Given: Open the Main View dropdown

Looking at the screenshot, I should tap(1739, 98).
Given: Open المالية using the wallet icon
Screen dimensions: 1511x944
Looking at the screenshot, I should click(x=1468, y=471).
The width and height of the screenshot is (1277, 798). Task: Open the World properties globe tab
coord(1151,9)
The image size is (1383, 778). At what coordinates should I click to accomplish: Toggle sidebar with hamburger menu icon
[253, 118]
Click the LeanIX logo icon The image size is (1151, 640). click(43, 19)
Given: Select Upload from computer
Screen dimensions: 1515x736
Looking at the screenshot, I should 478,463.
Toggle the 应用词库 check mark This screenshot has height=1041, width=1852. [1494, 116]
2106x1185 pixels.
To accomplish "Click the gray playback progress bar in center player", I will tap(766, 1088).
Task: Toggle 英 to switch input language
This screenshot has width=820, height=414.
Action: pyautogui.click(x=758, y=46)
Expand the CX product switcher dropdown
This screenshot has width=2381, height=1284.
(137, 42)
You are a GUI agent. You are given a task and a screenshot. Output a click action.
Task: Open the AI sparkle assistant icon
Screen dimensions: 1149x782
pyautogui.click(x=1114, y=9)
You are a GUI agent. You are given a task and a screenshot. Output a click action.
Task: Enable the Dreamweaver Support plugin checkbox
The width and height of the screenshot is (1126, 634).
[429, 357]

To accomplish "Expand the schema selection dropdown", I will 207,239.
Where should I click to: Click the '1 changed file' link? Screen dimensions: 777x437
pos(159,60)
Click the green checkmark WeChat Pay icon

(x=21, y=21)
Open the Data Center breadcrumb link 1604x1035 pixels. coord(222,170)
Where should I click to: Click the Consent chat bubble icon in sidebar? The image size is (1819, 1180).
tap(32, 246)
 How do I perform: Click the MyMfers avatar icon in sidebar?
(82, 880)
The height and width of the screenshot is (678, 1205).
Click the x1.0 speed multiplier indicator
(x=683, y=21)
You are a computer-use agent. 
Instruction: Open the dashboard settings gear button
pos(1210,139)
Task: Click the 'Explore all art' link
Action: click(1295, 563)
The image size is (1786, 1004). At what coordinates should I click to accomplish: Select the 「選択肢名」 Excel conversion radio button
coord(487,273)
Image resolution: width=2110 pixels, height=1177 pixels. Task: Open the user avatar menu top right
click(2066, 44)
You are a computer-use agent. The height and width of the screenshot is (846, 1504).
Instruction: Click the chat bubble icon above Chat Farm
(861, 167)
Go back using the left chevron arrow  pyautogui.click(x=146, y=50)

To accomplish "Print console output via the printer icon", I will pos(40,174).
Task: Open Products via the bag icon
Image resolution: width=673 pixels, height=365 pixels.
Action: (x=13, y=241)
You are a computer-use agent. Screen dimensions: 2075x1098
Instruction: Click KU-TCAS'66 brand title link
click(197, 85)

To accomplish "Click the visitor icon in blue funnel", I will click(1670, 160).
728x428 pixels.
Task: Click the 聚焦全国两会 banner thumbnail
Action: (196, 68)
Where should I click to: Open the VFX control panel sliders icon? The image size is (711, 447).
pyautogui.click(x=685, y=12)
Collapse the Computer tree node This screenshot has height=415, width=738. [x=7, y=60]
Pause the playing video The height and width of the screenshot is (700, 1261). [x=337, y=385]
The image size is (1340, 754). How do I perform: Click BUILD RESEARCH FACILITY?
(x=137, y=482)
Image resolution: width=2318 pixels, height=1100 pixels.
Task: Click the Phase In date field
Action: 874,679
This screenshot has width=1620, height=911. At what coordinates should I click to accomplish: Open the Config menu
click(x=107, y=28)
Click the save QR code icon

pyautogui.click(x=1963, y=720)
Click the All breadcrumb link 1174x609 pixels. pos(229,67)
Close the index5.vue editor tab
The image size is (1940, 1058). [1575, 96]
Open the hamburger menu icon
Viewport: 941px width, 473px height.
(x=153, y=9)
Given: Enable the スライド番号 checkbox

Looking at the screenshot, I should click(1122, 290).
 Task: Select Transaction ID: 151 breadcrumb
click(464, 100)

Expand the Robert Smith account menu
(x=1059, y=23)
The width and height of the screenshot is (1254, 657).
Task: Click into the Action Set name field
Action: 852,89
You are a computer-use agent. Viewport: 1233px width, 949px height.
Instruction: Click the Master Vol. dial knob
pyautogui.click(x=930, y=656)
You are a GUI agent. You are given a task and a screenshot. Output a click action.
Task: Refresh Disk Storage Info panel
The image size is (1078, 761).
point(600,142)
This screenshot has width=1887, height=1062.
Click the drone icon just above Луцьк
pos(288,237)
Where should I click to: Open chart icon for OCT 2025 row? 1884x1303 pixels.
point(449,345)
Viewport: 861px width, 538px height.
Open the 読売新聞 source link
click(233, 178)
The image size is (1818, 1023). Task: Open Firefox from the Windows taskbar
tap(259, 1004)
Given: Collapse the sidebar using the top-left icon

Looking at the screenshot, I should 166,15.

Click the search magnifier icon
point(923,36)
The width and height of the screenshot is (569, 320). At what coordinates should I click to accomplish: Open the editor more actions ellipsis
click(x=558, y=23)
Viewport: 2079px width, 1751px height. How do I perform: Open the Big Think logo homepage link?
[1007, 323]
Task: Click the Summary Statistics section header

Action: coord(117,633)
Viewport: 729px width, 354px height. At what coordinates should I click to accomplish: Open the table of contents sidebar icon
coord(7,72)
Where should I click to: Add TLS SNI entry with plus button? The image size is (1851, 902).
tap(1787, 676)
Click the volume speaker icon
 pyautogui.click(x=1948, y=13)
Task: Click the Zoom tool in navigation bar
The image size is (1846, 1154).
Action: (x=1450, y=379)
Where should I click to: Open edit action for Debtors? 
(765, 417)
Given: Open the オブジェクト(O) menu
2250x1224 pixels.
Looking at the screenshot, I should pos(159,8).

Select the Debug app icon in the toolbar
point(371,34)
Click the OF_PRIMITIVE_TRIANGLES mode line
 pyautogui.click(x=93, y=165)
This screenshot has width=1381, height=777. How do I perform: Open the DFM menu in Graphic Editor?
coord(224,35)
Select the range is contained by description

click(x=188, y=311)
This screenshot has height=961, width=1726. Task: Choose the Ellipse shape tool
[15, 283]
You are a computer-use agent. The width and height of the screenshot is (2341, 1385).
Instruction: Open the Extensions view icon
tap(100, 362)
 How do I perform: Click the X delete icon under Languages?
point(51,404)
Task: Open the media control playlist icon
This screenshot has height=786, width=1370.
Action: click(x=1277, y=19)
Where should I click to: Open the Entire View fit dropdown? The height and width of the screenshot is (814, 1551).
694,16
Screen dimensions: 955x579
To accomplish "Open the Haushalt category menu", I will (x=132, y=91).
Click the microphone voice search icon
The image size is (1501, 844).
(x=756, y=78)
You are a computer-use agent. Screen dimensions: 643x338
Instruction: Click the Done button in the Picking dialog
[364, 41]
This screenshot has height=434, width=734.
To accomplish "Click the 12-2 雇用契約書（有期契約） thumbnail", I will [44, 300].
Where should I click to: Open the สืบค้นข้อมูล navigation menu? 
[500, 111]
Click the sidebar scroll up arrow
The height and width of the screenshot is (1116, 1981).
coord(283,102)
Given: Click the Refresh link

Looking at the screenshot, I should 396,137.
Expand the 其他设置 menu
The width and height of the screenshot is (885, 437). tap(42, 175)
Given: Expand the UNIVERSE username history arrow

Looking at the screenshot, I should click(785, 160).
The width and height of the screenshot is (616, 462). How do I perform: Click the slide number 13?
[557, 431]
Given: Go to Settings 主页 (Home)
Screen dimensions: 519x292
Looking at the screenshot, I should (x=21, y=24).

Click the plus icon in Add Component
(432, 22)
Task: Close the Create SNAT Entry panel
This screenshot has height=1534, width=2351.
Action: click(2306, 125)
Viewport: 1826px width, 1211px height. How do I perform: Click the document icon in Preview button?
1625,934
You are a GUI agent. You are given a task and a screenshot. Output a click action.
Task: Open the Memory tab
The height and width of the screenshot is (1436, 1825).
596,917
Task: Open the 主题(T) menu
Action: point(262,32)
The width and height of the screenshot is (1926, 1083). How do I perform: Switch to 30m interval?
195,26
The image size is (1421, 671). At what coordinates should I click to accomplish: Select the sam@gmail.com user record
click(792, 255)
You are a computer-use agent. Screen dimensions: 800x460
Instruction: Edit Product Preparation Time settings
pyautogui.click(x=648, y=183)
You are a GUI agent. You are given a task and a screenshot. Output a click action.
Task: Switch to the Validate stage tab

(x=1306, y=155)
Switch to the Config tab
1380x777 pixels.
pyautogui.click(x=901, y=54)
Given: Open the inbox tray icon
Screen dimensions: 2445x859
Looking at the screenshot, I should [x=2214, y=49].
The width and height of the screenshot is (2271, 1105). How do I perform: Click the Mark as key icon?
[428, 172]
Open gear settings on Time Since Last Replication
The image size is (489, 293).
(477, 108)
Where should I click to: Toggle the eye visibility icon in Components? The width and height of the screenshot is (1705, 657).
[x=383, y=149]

+-------+

Out of the entries above, write out only the lines between the line holding "Given: Open المالية using the wallet icon" and the line holding "The height and width of the screenshot is (678, 1205).", inclusive, each exactly as given.

Given: Open المالية using the wallet icon
Screen dimensions: 1511x944
Looking at the screenshot, I should click(x=1468, y=471).
The width and height of the screenshot is (1277, 798). Task: Open the World properties globe tab
coord(1151,9)
The image size is (1383, 778). At what coordinates should I click to accomplish: Toggle sidebar with hamburger menu icon
[253, 118]
Click the LeanIX logo icon The image size is (1151, 640). click(43, 19)
Given: Select Upload from computer
Screen dimensions: 1515x736
Looking at the screenshot, I should 478,463.
Toggle the 应用词库 check mark This screenshot has height=1041, width=1852. [1494, 116]
2106x1185 pixels.
To accomplish "Click the gray playback progress bar in center player", I will tap(766, 1088).
Task: Toggle 英 to switch input language
This screenshot has width=820, height=414.
Action: pyautogui.click(x=758, y=46)
Expand the CX product switcher dropdown
This screenshot has width=2381, height=1284.
(137, 42)
You are a GUI agent. You are given a task and a screenshot. Output a click action.
Task: Open the AI sparkle assistant icon
Screen dimensions: 1149x782
pyautogui.click(x=1114, y=9)
You are a GUI agent. You are given a task and a screenshot. Output a click action.
Task: Enable the Dreamweaver Support plugin checkbox
The width and height of the screenshot is (1126, 634).
[429, 357]

To accomplish "Expand the schema selection dropdown", I will 207,239.
Where should I click to: Click the '1 changed file' link? Screen dimensions: 777x437
pos(159,60)
Click the green checkmark WeChat Pay icon

(x=21, y=21)
Open the Data Center breadcrumb link 1604x1035 pixels. coord(222,170)
Where should I click to: Click the Consent chat bubble icon in sidebar? The image size is (1819, 1180).
tap(32, 246)
 How do I perform: Click the MyMfers avatar icon in sidebar?
(82, 880)
The height and width of the screenshot is (678, 1205).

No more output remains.